Predictive AI Model For Pharmaceutical Company

Client Location

Krakow,
Poland

Tech Stack

Python, Tensorflow,
Google Cloud Services

Team

2 Data Science Engineers

We build  Predictive AI model that analyzes real-time data streams from the production process and identifies potential outliers that may lead to quality deterioration based on process data.

Client
Challenges

Company from Poland, a producer of Active Pharmaceutical Ingredients, was struggling with the manufacturing efficiency of their current repeatable batch production processes. Over 50% of produced batches went to waste due to final product quality deterioration.

Solution &
Result

We identified critical regions that accounted for process alterations and applied anomaly detection using various deep learning techniques (RNNs, CNNs, and Transformers architectures).
Temporal patterns appear over windows of time in the gathered data.
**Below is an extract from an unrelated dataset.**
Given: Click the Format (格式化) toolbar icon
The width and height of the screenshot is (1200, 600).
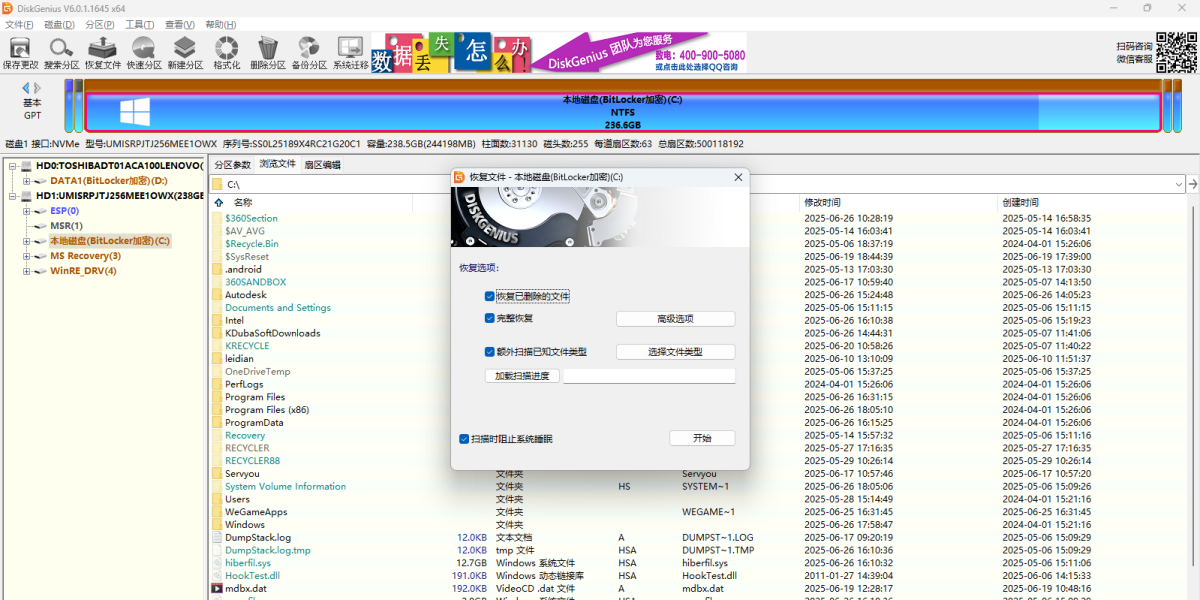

Our first step was to indicate which parts of the time series data hold insights that help discover unexpected behaviors, find early warning signs of possible quality deterioration, and create reliable alarms for the process operators.

A single data lake on historical batch quality records and in-process controls revealed hidden causes of quality deviations.

Predictive data analytics has been applied to track batches of products as they go through the entire manufacturing process. This allows for real-time adjustments when issues arise during the operation so that corrective actions taken will minimize disruption while maximizing efficiency.

The benefits are improved efficiency, predictability, and quality assurance of manufacturing operations and yields.